COMMON OPTIONS MISTAKES FOR BEGINNERS

Beginner7 min

Plain English

Trading options is like buying fresh produce instead of canned goods. The apples look bright today, but every hour they sit un-eaten they lose a bit of freshness — some faster than others. Pay too much for fruit that spoils tomorrow and you'll be disappointed even if it tastes fine for a moment. In options terms, the price tag includes time value that rots away (theta), a markup when demand surges (implied volatility), and the risk that one bruised apple ruins the whole grocery budget (position sizing). Treat options like perishables: know the shelf life, don't overpay during a shortage, and never fill the cart with a single untested item.

Going deeper

The most costly beginner errors fall into three categories — probability, time, and sizing. (1) Misreading Probability: A $0.15 call 20% OTM with two weeks left has a delta near 0.05, implying only about a 5% chance of finishing in-the-money. Cheap does not equal mispriced; it reflects low odds. Expected Value = Probability × Payout − Cost. Most far-OTM options have negative expectancy unless volatility explodes. (2) Ignoring Time Decay: Option value ≈ Intrinsic + Extrinsic. Extrinsic value declines roughly linearly early in the cycle and accelerates as expiration approaches. For an ATM SPY weekly, daily theta can exceed 10% of premium in the final week. If the underlying drifts instead of jumping, theta wins. (3) Overleveraging: Buying 5 contracts at $4.00 each risks $2,000 — comparable to $18,000 of stock exposure — and can go to zero. Keep Max Loss ÷ Account Equity under 2% per trade. Other pitfalls include legging risk (entering multi-leg strategies one side at a time), wide bid-ask slippage, and IV crush after events.

Examples

Lottery Ticket Loses to Probability

META is at $300 on June 1. A trader buys the June 16 $360 call for $0.20. Delta is 0.04 — a 4% chance of finishing ITM. META closes at $320 on expiration (up 6.7%), still $40 below the strike. The option expires worthless. Probability, not stock direction, determined the outcome.

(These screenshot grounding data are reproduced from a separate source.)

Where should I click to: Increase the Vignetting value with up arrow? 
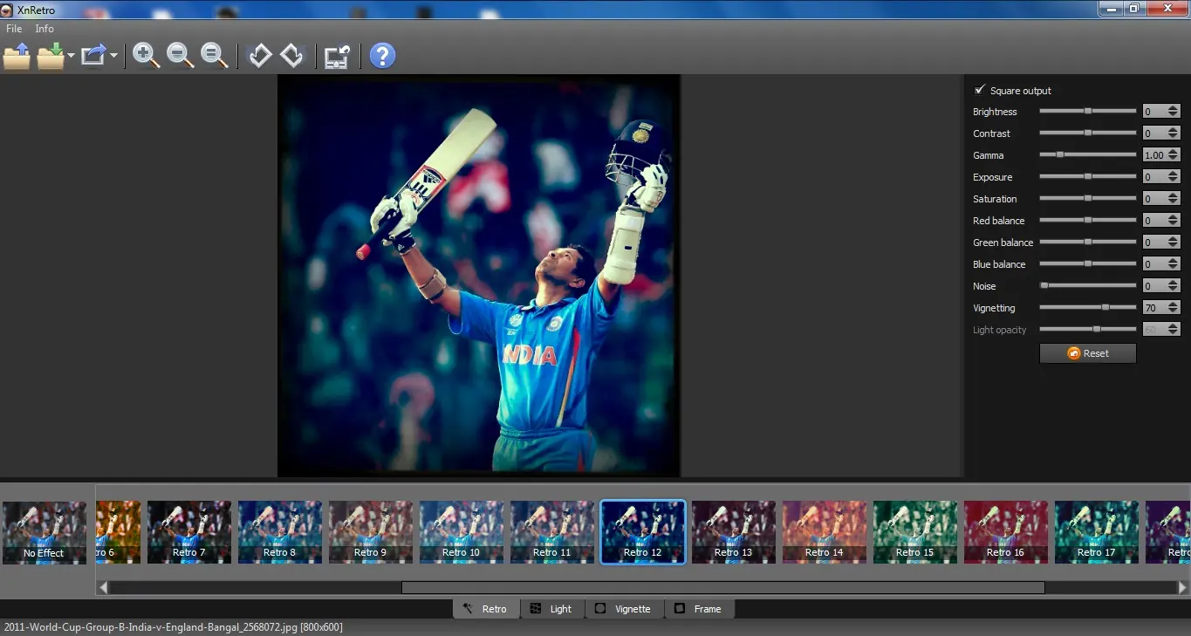pos(1173,304)
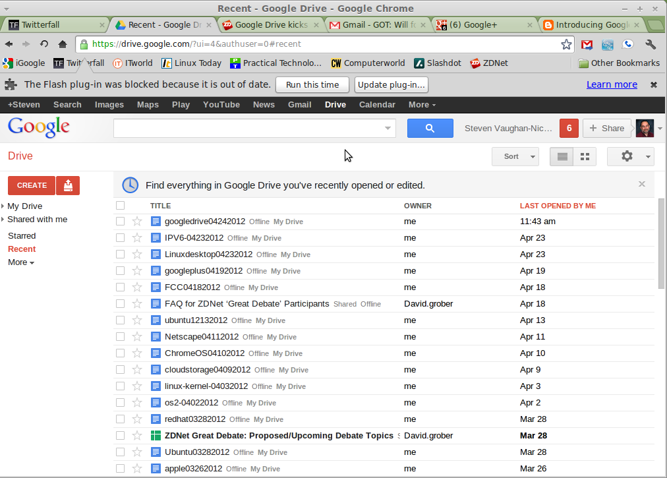
Task: Check the select-all checkbox beside Title
Action: 120,206
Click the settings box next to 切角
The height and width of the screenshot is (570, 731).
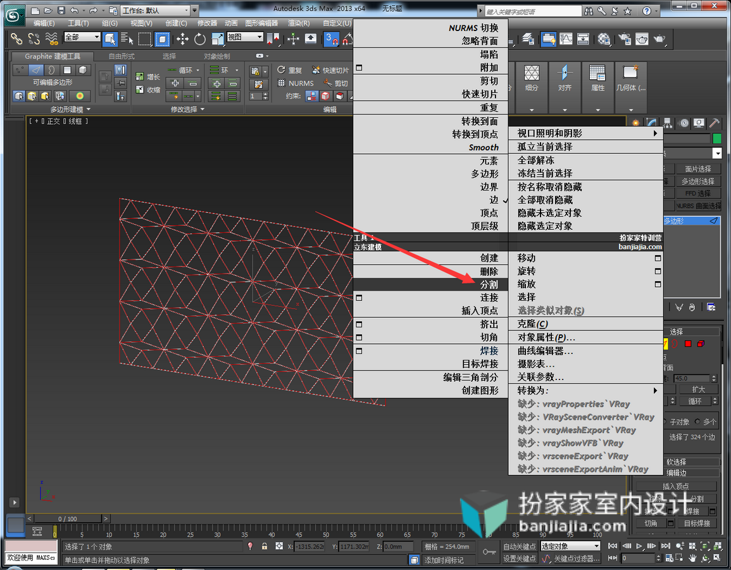tap(359, 337)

Time Decay Outruns a Favorable Move

On Monday SPY trades at 430. A Friday 430 call costs $4.00 with theta of −$0.65/day. By Wednesday SPY is at 433 (up 0.7%) — but the option is priced at $3.30. Delta added $0.60, but two days of theta removed $1.30. Stock up, option down.

IV Crush After Earnings

NVDA is at $450 with earnings tonight. The 450 call expiring in 3 days costs $20 because IV is 120%. Earnings are solid; NVDA gaps to $462. But IV collapses to 60%. The call opens at $12 — down 40% — even though the stock moved in the right direction. Vega destroyed what delta created.